You can read the whole opinion here. I’m not a lawyer, nor a serious scholar, but I find this opinion to be nearly incoherent. The Court essentially says the case is not ripe, because she could have re-applied for a permit. But that doesn’t address the deprivation of the right in the first place that occurred when the state seized the woman’s firearms. The district judge in this case seems to support the notion, without any analysis or justification, that it does not run afoul of the Constitution to have local authorities declare who is “suitable” and who is “unsuitable” for exercising their constitutional rights.
But the Court would find that the government has a legitimate interest in protecting public safety, especially in light of the prevalence of gun violence in Massachusetts and especially in Boston, would find further that this interest extends to an interest in removing, at least temporarily, guns from the hands of individuals initially deemed unsuitable for gun possession, and would find further still that these interests bear a meaningful relationship to the enforcement mechanism requiring local licensing authorities like the BPD Commissioner to determine whether an individual applicant appears unsuitable based on the content of her application materials, subject to judicial review.
If this is the standard, then there is no right.
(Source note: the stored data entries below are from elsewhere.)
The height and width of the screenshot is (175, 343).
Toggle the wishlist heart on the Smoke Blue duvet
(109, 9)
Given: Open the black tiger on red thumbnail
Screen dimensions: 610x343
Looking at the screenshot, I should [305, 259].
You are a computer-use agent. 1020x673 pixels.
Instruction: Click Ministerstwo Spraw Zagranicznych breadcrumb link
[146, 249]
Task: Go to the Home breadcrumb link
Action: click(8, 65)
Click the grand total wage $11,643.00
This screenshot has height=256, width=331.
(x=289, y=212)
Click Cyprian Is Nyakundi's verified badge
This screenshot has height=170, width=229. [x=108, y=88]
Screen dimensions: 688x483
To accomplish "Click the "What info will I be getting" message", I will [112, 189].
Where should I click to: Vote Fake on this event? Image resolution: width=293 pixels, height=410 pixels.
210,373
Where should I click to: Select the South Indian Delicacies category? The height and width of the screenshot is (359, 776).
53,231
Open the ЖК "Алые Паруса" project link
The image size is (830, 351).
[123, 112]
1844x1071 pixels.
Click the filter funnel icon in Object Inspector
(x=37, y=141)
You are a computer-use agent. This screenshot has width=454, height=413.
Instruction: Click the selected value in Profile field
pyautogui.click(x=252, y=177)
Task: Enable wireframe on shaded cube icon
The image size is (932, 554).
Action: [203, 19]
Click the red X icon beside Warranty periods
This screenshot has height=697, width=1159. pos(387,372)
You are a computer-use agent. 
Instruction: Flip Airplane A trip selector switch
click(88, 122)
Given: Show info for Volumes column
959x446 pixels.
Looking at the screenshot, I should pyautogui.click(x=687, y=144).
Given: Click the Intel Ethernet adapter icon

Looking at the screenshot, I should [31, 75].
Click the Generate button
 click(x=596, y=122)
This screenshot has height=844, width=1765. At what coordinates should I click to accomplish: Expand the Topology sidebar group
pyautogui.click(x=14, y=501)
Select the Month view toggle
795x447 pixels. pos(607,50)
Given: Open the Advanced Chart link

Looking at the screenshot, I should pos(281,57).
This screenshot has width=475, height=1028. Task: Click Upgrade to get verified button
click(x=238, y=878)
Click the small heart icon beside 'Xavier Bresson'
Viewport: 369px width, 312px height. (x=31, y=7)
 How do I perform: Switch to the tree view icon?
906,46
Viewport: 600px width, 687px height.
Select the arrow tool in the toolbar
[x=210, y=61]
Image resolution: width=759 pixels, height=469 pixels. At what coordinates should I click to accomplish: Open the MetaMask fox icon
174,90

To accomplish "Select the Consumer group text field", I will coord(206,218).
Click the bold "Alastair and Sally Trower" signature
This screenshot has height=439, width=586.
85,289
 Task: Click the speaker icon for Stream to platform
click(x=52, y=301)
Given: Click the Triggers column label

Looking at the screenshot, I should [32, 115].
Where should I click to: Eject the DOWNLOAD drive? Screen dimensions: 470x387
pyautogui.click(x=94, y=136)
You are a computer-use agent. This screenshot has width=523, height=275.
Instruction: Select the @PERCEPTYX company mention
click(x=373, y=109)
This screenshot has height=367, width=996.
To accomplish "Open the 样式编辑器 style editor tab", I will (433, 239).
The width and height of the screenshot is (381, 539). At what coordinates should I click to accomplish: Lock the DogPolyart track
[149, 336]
It’s a privilege can be granted or revoked at the whim of the state. It’s worth noting that the judge in this case was appointed by President Obama. If you want to know why we have to get this guy out in 2012, this it. This judge has essentially ruled that the Second Amendment, as applied to the states through the 14th Amendment is without substantive meaning.
This is weird. She had a prisoner complaint against her in 2004 but it wasn’t serious enough that the department took her gun away until she retired in 2008, at which time they put a letter in her personnel file connecting the retirement with the complaint. (Do you figure the letter was stuck in her file to negate her lifetime rights to carry under the Law Enforcement Officers Safety Act of 2004?) So, she loses her rights without ever having any kind of conviction–basically over a work issue in which there doesn’t appear to have been strong enough evidence to officially charge her with misconduct.
Also, the statistics used by the judge aren’t valid comparisons. The judge notes that statewide “only” 2% of applications are turned down each year, but then also notes that Boston REVOKES 1% of their permits every year. Since in this case the issuing authority is not actually the state but instead local law enforcement, the valid statistic would be to see what % of BOSTON area permits are denied every year. Given the differences between east & west MA., my bet is a huge % of the state-wide 2% denials are from the Boston area.
It’s honestly horrifying to use percentages to weight whether a constitutional right is violated. The question is does the statute permit too much arbitrary discretion, and in this case the answer would clearly be yes if the judges were serious.
I mean, if 98% of applicants are approved, but 2% are rejected because there’s a chief in some small town who doesn’t like “jews and negros,” shouldn’t that have implications on the constitutionality of the statute?
A couple of things. (note, I am the legal affairs director for Comm2A, who is working with Gura and SAF on this).
We are appealing.
Also those stats are very misleading. The application process allows the chiefs to alter the applications to fit their desires. This is because you fill out a paper form, which the CLEO or designate types into the MIRCS system. They then print out the application with their preferred requests on it and the person signs. They are then told they will not get a unrestricted permit so they can either talk to the hand or take what they can get.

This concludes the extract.